Comment 2 Darin Wright CLA 2009-07-31 11:39:00 EDT
Qs:

* How many threads does your application have? are they short lived, or do they persist for a while?
* How much console output does you application have?
* Does debugging your application work on Eclipse 3.4?
Comment 3 Henrik Dohlmann CLA 2009-08-03 02:52:59 EDT
Created attachment 143238 [details]
Frozen Debug view

The list of running threads is expanded alot, but no names show up and then it freezes
Comment 4 Henrik Dohlmann CLA 2009-08-03 02:53:54 EDT
The app has a handful of long-lived threads and a couple of threadpools for
many short-lived ones, like on/off the EDT, internal on/off core/gui-layer,
firing messages, communicating with 3d renderer through jni (cortona using
jacozoom).

Console output can go from absurd to totatlly crazy, but even reduced to its
minimum (6 lines of copyright stuff), the debugger still hangs.
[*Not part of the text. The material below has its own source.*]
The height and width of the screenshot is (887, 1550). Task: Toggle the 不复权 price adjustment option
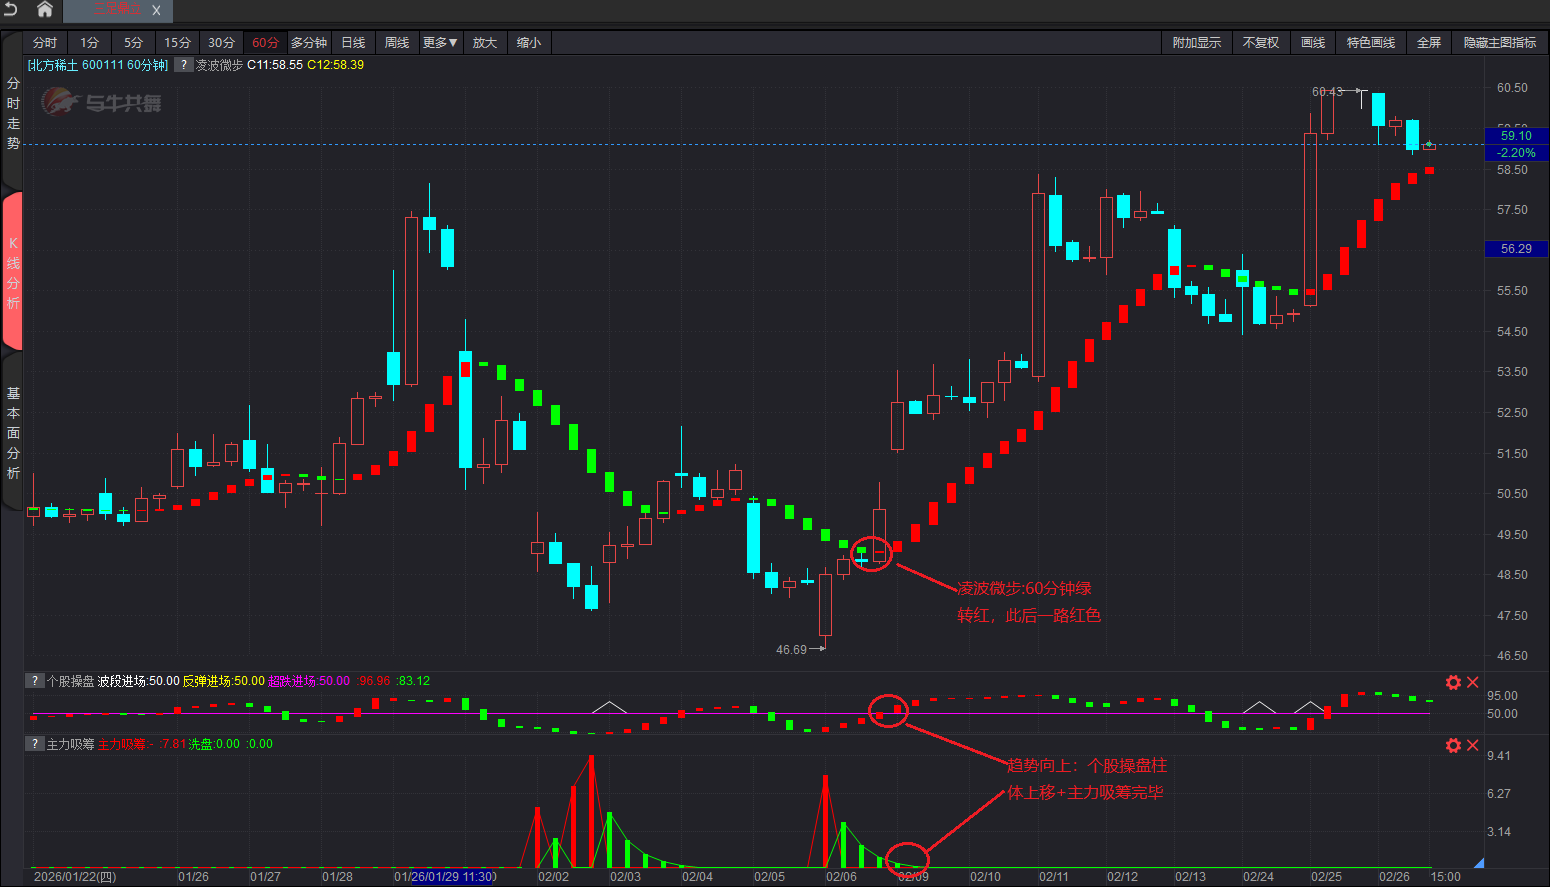coord(1260,43)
Debugging worked in 3.4, but I think it stopped working at one of the latest
updates (3.4.2, perhaps with some updated).
Comment 5 Henrik Dohlmann CLA 2009-08-04 04:20:37 EDT
Created attachment 143368 [details]
Frozen Debug view with GC threads

Today I managed to get the Debug View to show all the threads instead of blank lines. The app under debug was still a little alive (?), and when i poked it, the Debug View suddenly managed to add names to all the blank entries.
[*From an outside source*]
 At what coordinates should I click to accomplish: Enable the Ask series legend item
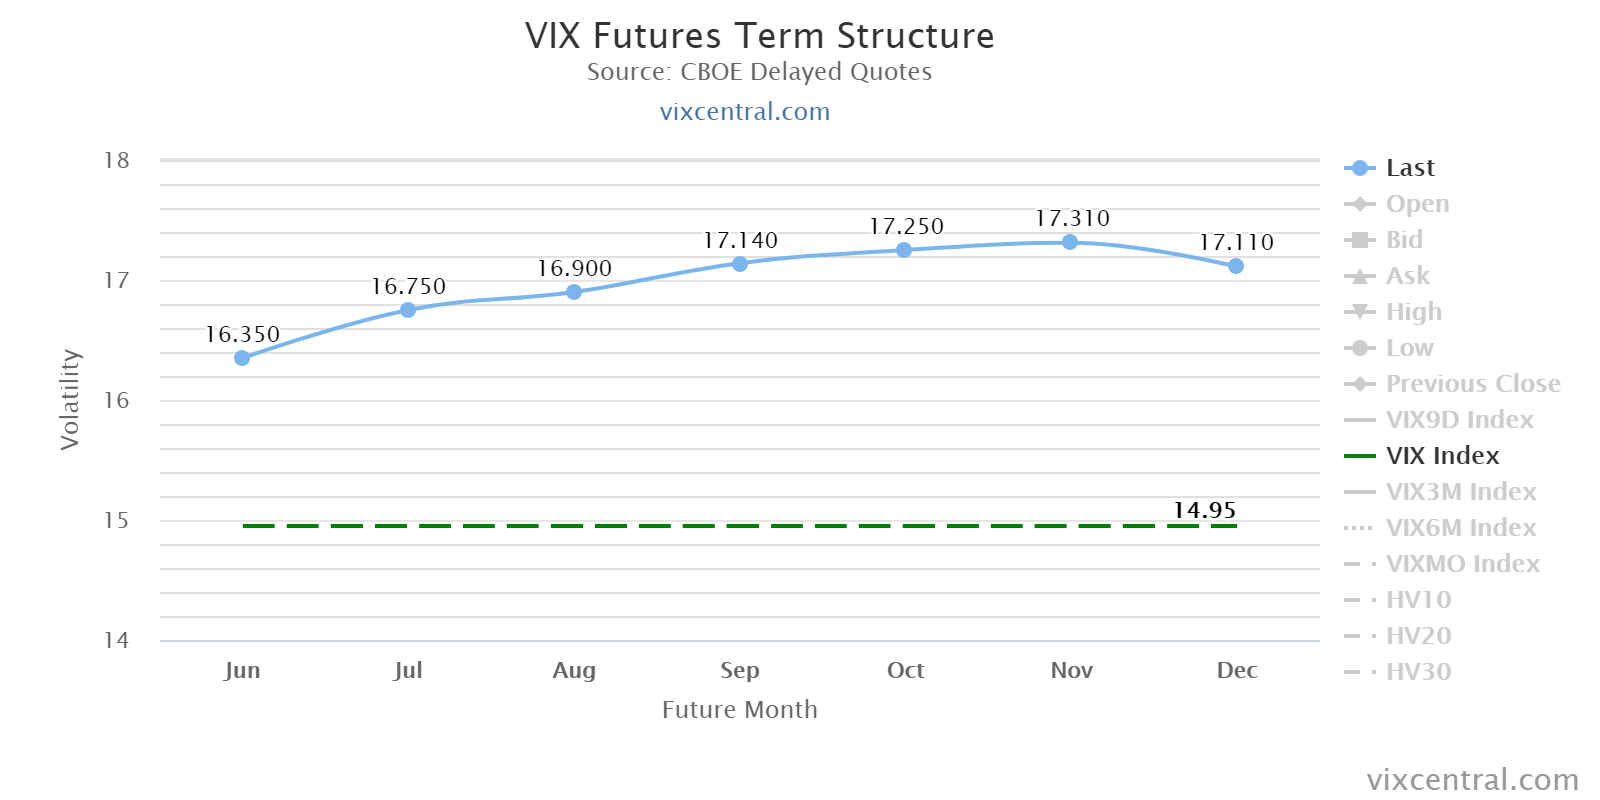[1407, 276]
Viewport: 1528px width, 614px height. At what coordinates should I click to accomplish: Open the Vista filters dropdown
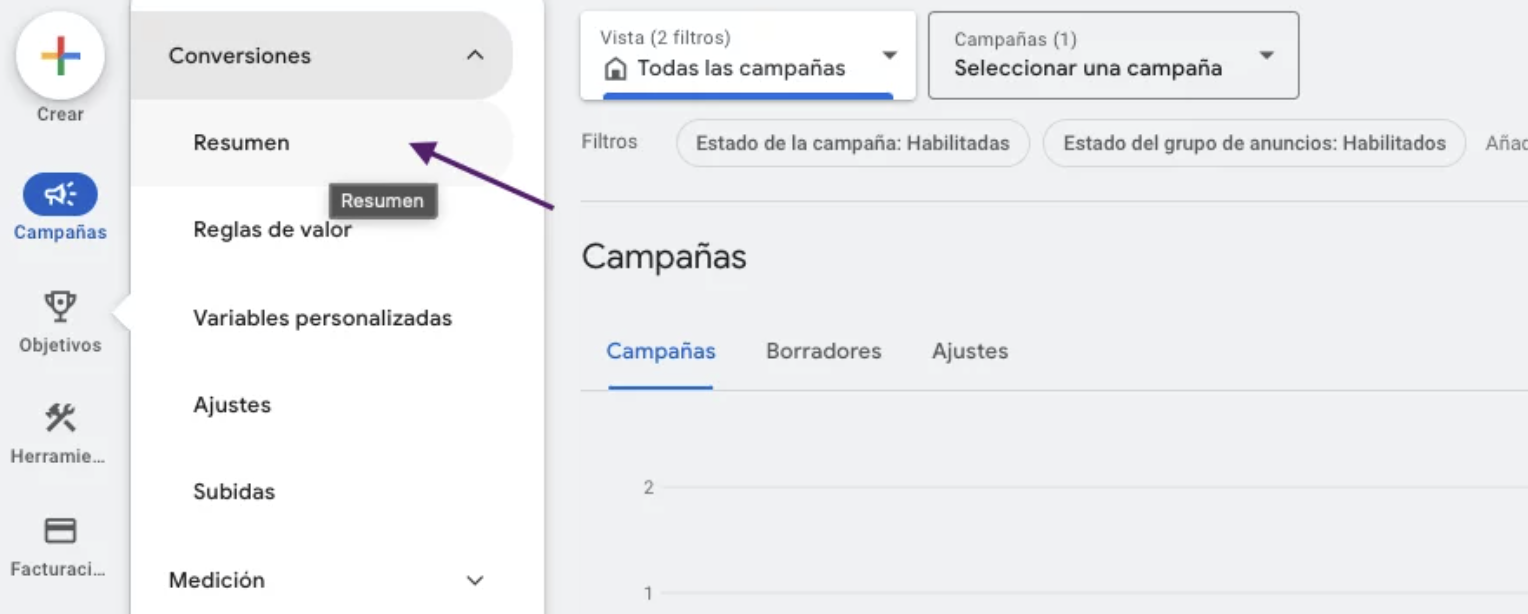tap(888, 55)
So, there are alot of entries with the name:
* Thread [garbage collected] (Running).
Comment 6 Henrik Dohlmann CLA 2009-08-04 07:00:15 EDT
While the Debug View hanged, i tried to start a new instance. This resulted in the following in the log:

java.lang.OutOfMemoryError: unable to create new native thread
at java.lang.Thread.start0(Native Method)
at java.lang.Thread.start(Thread.java:597)
at org.eclipse.jdt.internal.debug.core.model.JDIThread.suspendUnderlyingThread(JDIThread.java:1598)
at org.eclipse.jdt.internal.debug.core.model.JDIThread.suspend(JDIThread.java:1489)
at org.eclipse.debug.internal.core.commands.SuspendCommand.execute(SuspendCommand.java:29)
at org.eclipse.debug.internal.core.commands.ForEachCommand.doExecute(ForEachCommand.java:30)
at org.eclipse.debug.internal.core.commands.DebugCommand$1.run(DebugCommand.java:204)
at org.eclipse.core.internal.jobs.Worker.run(Worker.java:55)
Comment 7 Henrik Dohlmann CLA 2009-08-05 03:45:32 EDT
Just rechecked with 3.4.2 and there I can debug without problems. It seems that all the GC threads do not show up at all in the Debug view in 3.4.2 (or it happens so fast I cannot notice).
Comment 8 Henrik Dohlmann CLA 2009-08-10 08:02:28 EDT
I have a college with the same setup, and the same problem, so it is not faulty hardware!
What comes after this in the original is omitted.